Work required:
Write out the material below verbatim, starting at the line containing "You are a GUI" and continuing through the end of the material, with both ends included.

Item-finding records:
┄┄┄┄┄┄┄┄┄┄┄┄┄┄┄┄┄┄┄┄
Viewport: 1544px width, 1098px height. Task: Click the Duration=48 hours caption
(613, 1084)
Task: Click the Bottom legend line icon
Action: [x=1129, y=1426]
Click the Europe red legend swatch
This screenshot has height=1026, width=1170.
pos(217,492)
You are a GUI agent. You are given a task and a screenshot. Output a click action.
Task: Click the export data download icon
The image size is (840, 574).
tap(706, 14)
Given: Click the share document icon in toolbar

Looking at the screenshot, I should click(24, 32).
┄┄┄┄┄┄┄┄┄┄┄┄┄┄┄┄┄┄┄┄
The response:
You are a GUI agent. You are given a task and a screenshot. Output a click action.
Task: Click the export data download icon
The image size is (840, 574).
tap(706, 14)
Given: Click the share document icon in toolbar

Looking at the screenshot, I should click(24, 32).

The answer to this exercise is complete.